Acusado de comandar o esquema de cobrança de propinas da Administração Regional da Sé, que controlava politicamente quando era vereador, o deputado tinha até hoje, às 19 horas, para se defender das denúncias na CPI.
De acordo com o presidente da CPI, vereador José Eduardo Martins Cardozo (PT), a situação do deputado deve ficar prejudicada. Isso porque ele se recusou a comparecer por duas vezes na CPI e não enviou defesa.
Antes dos depoimentos de hoje, Cardozo comentou o documento enviado pelo advogado do deputado à comissão, Alberto Rollo, em que alegava que a convocação de Garib pela CPI é inconstitucional. Cardozo discordou: "É descabida a alegação do deputado."
Segundo ele, o documento entregue pelo advogado também menciona a coação de testemunhas por parte dos membros da CPI. Cardozo disse não ser capaz de compreender a que se referia o deputado. "O documento não menciona fatos concretos, fala apenas em produção hollywoodiana."
Amanhã, a CPI vai dedicar-se a encerrar o relatório parcial referente à AR-Sé. Nele, os integrantes da comissão devem concluir pela falta de decoro parlamentar de Garib. Depois de fechado, o relatório parcial deverá ser votado pelos membros da CPI.
As denúncias de que Garib comandava o esquema de corrupação na Sé foram confirmadas em depoimentos prestados à polícia e à CPI, por camelôs, fiscais e funcionários da regional. Eles o acusaram de ter conhecimento das propinas e benificiar-se delas.

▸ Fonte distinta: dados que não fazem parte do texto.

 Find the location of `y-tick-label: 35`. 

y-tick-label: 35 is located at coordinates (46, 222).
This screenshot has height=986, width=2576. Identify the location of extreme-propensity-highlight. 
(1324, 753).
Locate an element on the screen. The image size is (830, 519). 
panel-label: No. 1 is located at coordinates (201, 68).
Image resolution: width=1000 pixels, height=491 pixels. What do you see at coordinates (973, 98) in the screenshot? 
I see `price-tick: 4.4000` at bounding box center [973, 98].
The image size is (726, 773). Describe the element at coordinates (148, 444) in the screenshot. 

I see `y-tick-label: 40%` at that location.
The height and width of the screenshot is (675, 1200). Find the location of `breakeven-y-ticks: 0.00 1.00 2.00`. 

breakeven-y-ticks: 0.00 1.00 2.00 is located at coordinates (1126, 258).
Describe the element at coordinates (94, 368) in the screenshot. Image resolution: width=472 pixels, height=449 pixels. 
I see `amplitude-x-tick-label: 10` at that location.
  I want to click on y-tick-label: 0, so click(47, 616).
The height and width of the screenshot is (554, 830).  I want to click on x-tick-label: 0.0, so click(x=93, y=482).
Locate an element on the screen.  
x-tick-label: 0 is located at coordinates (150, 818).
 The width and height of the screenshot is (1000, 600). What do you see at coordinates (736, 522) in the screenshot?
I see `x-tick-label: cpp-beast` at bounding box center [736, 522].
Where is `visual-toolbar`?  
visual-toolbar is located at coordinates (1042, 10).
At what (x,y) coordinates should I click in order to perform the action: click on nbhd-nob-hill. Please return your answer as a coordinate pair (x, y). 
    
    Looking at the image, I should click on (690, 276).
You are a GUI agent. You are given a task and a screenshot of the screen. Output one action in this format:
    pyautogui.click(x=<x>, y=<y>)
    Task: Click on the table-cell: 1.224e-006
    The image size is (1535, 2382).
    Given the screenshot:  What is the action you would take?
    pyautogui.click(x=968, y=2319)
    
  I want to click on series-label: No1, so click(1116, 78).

O relatório da CPI será entregue à Assembléia Legislativa, cujo Conselho de Ética analisa as denúncias contra Garib.
A Polícia Civil apreendeu há duas semanas cheques, canhotos de cheques e agendas do camelô Nélson Augustaitis, que disse à polícia e à CPI ter presenciado conversa em que Garib, quando vereador, tomou conhecimento de que os fiscais recebiam propina. Segundo Augustaitis, Garib queixou-se não da cobrança, mas do fato de os funcionários receberem o pagamento em cheque.